I mentioned in last night's blog post that there were some strange sounding provisions in the Rule that the House Rules Committee adopted last night for the consideration of HR 2055. After I got to bed the Committee staff finally (it was a long night for them, I hope they get overtime pay, probably not) go the tule posted on the web site. Those odd-ball provisions do not really concern the considetation of HR 2055, but deal with HR 3672, the Disaster Relief Appropriations Act of 2012, and H. Con. Res. 94, a resolution dealing with that bill. Those games are interesting (if you're a political junky), but not really germane to this blog.

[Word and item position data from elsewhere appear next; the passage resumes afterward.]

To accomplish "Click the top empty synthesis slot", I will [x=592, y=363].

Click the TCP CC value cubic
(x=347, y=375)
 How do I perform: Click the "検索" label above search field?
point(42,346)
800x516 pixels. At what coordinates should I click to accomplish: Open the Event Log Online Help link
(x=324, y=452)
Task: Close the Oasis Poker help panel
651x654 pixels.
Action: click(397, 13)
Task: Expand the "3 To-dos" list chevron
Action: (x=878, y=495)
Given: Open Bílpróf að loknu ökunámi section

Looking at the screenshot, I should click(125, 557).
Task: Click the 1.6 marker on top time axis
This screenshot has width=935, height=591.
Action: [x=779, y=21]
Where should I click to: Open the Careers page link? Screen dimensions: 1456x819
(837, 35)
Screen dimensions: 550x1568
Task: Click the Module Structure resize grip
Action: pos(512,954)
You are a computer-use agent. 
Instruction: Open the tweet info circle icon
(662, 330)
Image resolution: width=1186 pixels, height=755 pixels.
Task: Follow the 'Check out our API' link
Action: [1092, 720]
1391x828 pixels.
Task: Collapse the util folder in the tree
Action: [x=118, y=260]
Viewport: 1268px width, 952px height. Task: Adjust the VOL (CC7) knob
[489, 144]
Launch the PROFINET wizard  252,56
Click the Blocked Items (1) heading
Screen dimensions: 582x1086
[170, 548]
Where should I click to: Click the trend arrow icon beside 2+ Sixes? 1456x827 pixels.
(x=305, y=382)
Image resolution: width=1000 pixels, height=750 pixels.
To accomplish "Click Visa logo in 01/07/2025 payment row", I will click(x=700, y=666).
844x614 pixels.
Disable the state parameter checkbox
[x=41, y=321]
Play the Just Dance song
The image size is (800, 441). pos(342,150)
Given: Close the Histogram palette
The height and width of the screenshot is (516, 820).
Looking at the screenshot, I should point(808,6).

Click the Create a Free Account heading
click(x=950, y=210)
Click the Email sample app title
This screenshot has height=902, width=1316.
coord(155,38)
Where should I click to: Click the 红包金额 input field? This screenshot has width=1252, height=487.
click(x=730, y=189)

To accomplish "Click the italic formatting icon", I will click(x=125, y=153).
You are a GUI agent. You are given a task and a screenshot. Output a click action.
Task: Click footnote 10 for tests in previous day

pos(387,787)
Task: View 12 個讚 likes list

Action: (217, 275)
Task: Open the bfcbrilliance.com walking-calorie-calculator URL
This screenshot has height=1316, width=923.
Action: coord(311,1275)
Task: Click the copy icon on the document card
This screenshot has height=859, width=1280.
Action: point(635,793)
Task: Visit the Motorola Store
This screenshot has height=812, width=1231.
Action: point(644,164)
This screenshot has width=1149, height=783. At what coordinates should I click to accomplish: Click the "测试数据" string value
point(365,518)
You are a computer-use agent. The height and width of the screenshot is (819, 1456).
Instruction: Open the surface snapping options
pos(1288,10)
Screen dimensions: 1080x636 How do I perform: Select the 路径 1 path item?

There are two interesting additions to the rule that do apply to HR 2055, the first authorizes consideration of a continuing resolution today and the second provides for same day consideration of a bill (well, some specific type bills including HR 2055) under a rule. Both are essentially waivers of current House Rules to allow Congress to actually complete action on the spending bills before the end of the first session of the 112th Congress.
The conintuing resolution should be a short term, probably a week, resolution, but that is not specified in this rule. Chairman Drieer (R,CA) explained last night that the 2200+ page document submitted by the Conference Committee is not a documant that can really go to the President. Glancing at the documents on-line it is clear that they are a hodgepodge of printed documents with hand written corrections and modifications. It could take a couple of days to get the final document in a proper state for the President's signature. And the bill can't go into effect until the President signs it.
The 'same day' provision in the rule will allow the House to consider HR 2055 today and is necessary because the Rule was published (even agreed to) after midnight this morning. Actually, House Rules {clause 6(a) of rule XIII} do provide for same day consideration, but it requires a 2/3 vote to authorize that consideration. The leadership, probably correctly, decided that they could not guarnatee a 2/3 vote so they waived the Rule.